Tainá de Paula é força e coragem, mãe de Aurora de 4 anos, feminista, arquiteta e cria da Praça Seca é uma mulher  que luta para que todos tenham acesso à cidade. Seu sonho é ser governadora do estado e utilizar os espaços públicos abandonados, sobretudo, dentro da favela para gestão de governo, como é o caso do Teleférico da Providência.  “Um bom polo de controle da cidade.”

“O morador da cidade não pensa na favela, mas precisa entender que a cidade é a favela. A favela precisa ser vista.”

AVF- Em depoimento, você disse que sua bandeira como mulher e feminista não é apenas para um grupo, mas para todas as mulheres que têm as desigualdades jogadas sobre elas. Como mulher, feminista, negra e mãe quais são seus maiores desafios? 
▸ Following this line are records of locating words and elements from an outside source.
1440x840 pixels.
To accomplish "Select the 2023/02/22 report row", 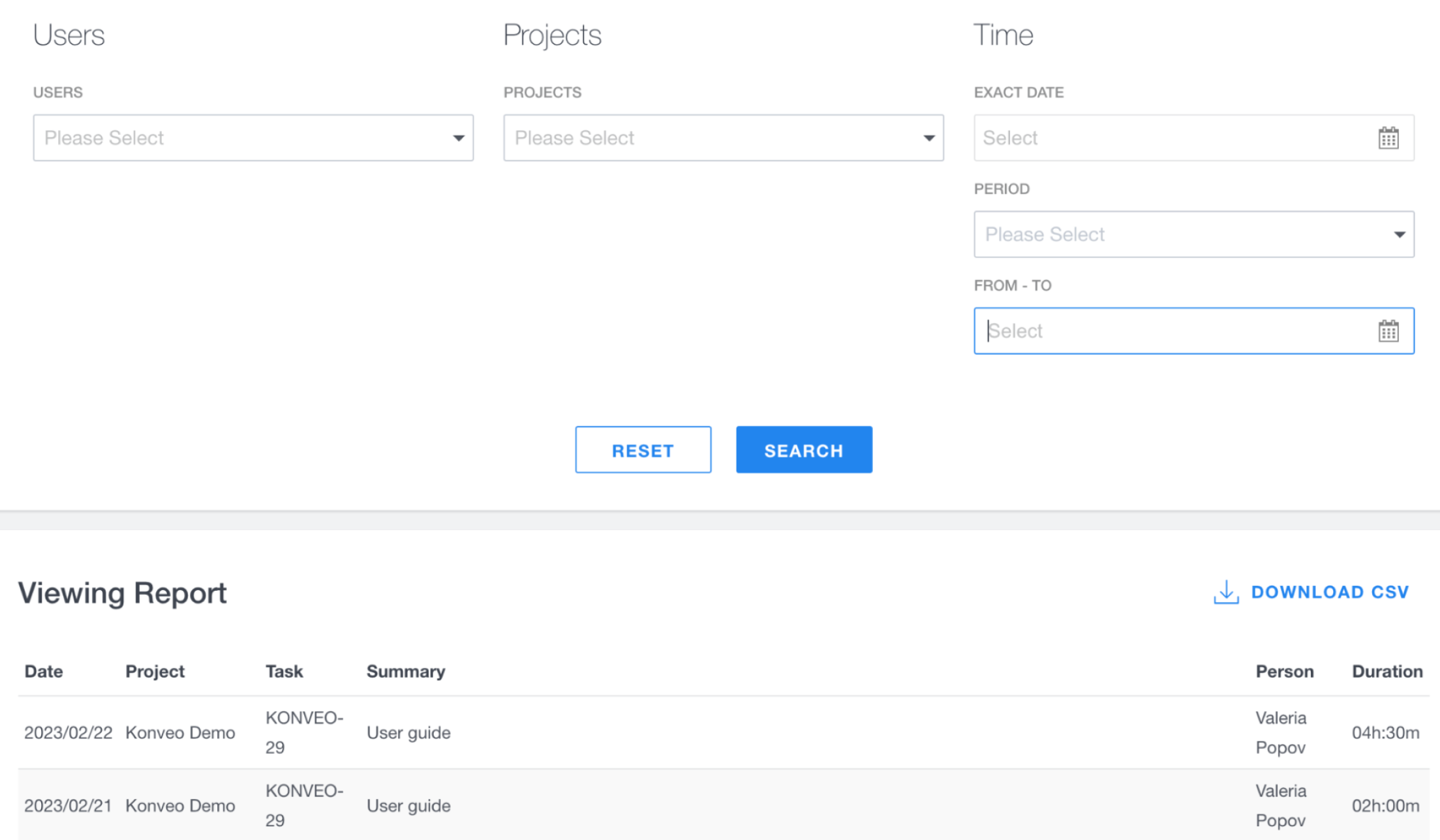I will pyautogui.click(x=718, y=732).
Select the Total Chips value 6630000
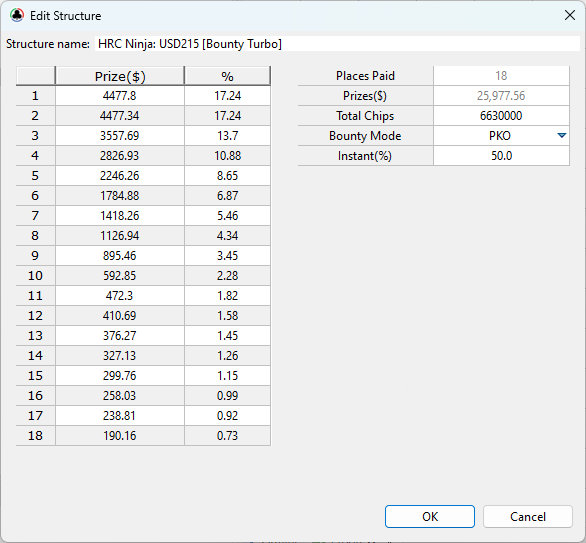 point(501,116)
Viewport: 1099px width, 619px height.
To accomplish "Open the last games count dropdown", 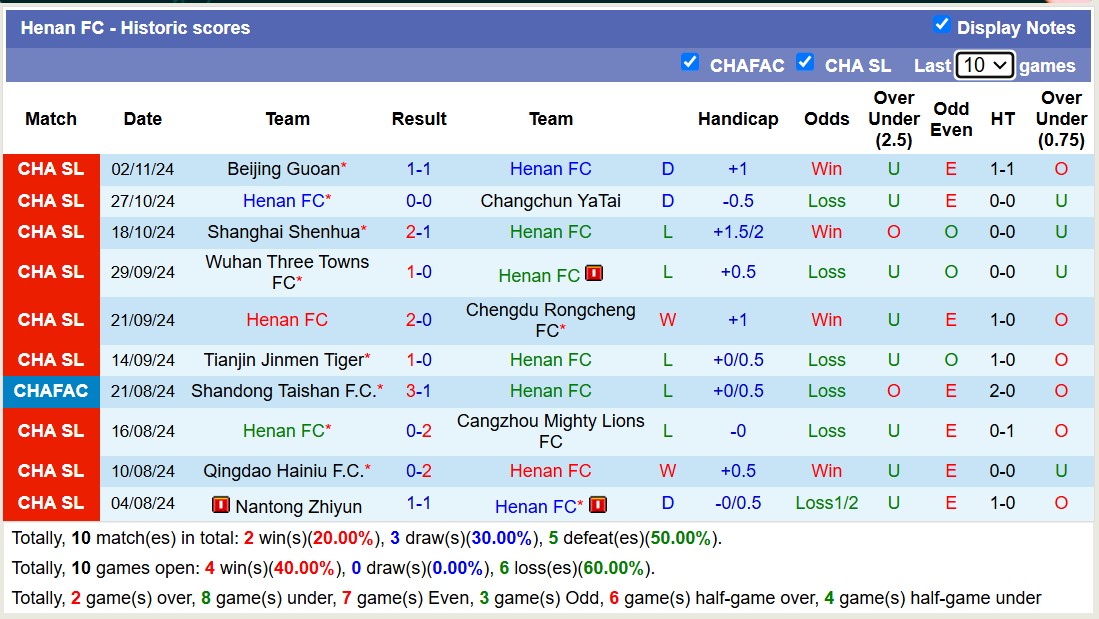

TPA maternidade foi a grande resposta para esses questionamentos, até então eu não entendia. Até o momento da Aurora nascer, ter uma filha nesse sistema precário do SUS, uma máquina pública que te oprime enquanto mulher por completo por conta de um determinado padrão. Foi aí que eu entendi que eu não precisava seguir esse padrão, mas não adiantava apenas mudar a lógica de um olhar, eu precisava mover a estrutura por completo. Ou esse mundo vai ser feminista, negro, popular periférico ou não ia ter outra possibilidade.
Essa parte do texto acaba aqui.